TASK PROMPT ::
Copy every line of these records back out verbatim, changing nothing.

(Element lookup records)
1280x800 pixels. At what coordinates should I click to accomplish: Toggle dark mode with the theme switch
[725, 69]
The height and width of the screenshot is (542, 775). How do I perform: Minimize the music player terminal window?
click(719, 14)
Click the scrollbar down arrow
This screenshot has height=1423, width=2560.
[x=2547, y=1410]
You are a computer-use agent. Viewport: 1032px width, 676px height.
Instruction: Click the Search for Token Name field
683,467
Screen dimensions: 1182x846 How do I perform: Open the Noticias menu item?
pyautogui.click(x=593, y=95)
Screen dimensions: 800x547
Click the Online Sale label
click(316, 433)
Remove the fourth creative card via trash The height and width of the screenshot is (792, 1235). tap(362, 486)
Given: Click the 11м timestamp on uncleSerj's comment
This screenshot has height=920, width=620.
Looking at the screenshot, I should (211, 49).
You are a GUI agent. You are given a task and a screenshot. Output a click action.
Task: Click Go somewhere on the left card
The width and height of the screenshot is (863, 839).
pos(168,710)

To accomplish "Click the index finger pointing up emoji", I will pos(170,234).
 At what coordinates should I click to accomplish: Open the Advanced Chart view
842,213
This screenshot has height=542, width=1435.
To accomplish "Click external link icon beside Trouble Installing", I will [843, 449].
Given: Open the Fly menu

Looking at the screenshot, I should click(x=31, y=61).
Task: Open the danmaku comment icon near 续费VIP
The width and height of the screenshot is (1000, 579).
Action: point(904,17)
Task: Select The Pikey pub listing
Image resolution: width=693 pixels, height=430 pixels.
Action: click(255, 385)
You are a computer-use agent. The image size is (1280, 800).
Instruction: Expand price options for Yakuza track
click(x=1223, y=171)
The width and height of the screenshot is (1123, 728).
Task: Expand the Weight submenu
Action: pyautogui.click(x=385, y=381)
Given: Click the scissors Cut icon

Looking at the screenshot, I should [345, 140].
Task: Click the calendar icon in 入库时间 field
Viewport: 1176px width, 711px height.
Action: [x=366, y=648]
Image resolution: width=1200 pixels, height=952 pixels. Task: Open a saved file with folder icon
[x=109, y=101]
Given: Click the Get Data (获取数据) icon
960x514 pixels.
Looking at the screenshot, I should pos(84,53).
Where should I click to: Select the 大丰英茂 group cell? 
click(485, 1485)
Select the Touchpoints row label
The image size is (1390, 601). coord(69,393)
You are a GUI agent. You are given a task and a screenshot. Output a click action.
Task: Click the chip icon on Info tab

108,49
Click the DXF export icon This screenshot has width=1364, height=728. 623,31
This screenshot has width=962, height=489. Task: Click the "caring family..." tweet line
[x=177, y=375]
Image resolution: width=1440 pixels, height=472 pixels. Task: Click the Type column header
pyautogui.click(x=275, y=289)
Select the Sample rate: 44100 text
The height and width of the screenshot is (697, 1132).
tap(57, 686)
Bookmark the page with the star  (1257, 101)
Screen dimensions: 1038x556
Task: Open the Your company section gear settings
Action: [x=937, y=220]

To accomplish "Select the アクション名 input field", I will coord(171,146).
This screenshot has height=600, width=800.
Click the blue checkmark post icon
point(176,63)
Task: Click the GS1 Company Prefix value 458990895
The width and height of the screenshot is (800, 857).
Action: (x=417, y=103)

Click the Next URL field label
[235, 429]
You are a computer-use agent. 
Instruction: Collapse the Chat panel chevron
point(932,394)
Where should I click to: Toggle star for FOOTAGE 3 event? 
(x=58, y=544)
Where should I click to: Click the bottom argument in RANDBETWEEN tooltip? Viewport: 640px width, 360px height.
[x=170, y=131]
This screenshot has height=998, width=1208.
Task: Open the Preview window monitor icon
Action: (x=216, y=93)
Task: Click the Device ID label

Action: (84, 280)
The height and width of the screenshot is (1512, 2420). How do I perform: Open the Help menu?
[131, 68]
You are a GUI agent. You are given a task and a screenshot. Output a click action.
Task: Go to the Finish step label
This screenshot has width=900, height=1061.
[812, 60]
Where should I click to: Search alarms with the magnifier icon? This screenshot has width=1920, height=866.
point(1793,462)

TASK OUTPUT ::
1280x800 pixels. At what coordinates should I click to accomplish: Toggle dark mode with the theme switch
[725, 69]
The height and width of the screenshot is (542, 775). How do I perform: Minimize the music player terminal window?
click(719, 14)
Click the scrollbar down arrow
This screenshot has height=1423, width=2560.
[x=2547, y=1410]
You are a computer-use agent. Viewport: 1032px width, 676px height.
Instruction: Click the Search for Token Name field
683,467
Screen dimensions: 1182x846 How do I perform: Open the Noticias menu item?
pyautogui.click(x=593, y=95)
Screen dimensions: 800x547
Click the Online Sale label
click(316, 433)
Remove the fourth creative card via trash The height and width of the screenshot is (792, 1235). tap(362, 486)
Given: Click the 11м timestamp on uncleSerj's comment
This screenshot has height=920, width=620.
Looking at the screenshot, I should (211, 49).
You are a GUI agent. You are given a task and a screenshot. Output a click action.
Task: Click Go somewhere on the left card
The width and height of the screenshot is (863, 839).
pos(168,710)

To accomplish "Click the index finger pointing up emoji", I will pos(170,234).
 At what coordinates should I click to accomplish: Open the Advanced Chart view
842,213
This screenshot has height=542, width=1435.
To accomplish "Click external link icon beside Trouble Installing", I will [843, 449].
Given: Open the Fly menu

Looking at the screenshot, I should click(x=31, y=61).
Task: Open the danmaku comment icon near 续费VIP
The width and height of the screenshot is (1000, 579).
Action: point(904,17)
Task: Select The Pikey pub listing
Image resolution: width=693 pixels, height=430 pixels.
Action: click(255, 385)
You are a computer-use agent. The image size is (1280, 800).
Instruction: Expand price options for Yakuza track
click(x=1223, y=171)
The width and height of the screenshot is (1123, 728).
Task: Expand the Weight submenu
Action: pyautogui.click(x=385, y=381)
Given: Click the scissors Cut icon

Looking at the screenshot, I should [345, 140].
Task: Click the calendar icon in 入库时间 field
Viewport: 1176px width, 711px height.
Action: [x=366, y=648]
Image resolution: width=1200 pixels, height=952 pixels. Task: Open a saved file with folder icon
[x=109, y=101]
Given: Click the Get Data (获取数据) icon
960x514 pixels.
Looking at the screenshot, I should pos(84,53).
Where should I click to: Select the 大丰英茂 group cell? 
click(485, 1485)
Select the Touchpoints row label
The image size is (1390, 601). coord(69,393)
You are a GUI agent. You are given a task and a screenshot. Output a click action.
Task: Click the chip icon on Info tab

108,49
Click the DXF export icon This screenshot has width=1364, height=728. 623,31
This screenshot has width=962, height=489. Task: Click the "caring family..." tweet line
[x=177, y=375]
Image resolution: width=1440 pixels, height=472 pixels. Task: Click the Type column header
pyautogui.click(x=275, y=289)
Select the Sample rate: 44100 text
The height and width of the screenshot is (697, 1132).
tap(57, 686)
Bookmark the page with the star  (1257, 101)
Screen dimensions: 1038x556
Task: Open the Your company section gear settings
Action: [x=937, y=220]

To accomplish "Select the アクション名 input field", I will coord(171,146).
This screenshot has height=600, width=800.
Click the blue checkmark post icon
point(176,63)
Task: Click the GS1 Company Prefix value 458990895
The width and height of the screenshot is (800, 857).
Action: (x=417, y=103)

Click the Next URL field label
[235, 429]
You are a computer-use agent. 
Instruction: Collapse the Chat panel chevron
point(932,394)
Where should I click to: Toggle star for FOOTAGE 3 event? 
(x=58, y=544)
Where should I click to: Click the bottom argument in RANDBETWEEN tooltip? Viewport: 640px width, 360px height.
[x=170, y=131]
This screenshot has height=998, width=1208.
Task: Open the Preview window monitor icon
Action: (x=216, y=93)
Task: Click the Device ID label

Action: (84, 280)
The height and width of the screenshot is (1512, 2420). How do I perform: Open the Help menu?
[131, 68]
You are a GUI agent. You are given a task and a screenshot. Output a click action.
Task: Go to the Finish step label
This screenshot has width=900, height=1061.
[812, 60]
Where should I click to: Search alarms with the magnifier icon? This screenshot has width=1920, height=866.
point(1793,462)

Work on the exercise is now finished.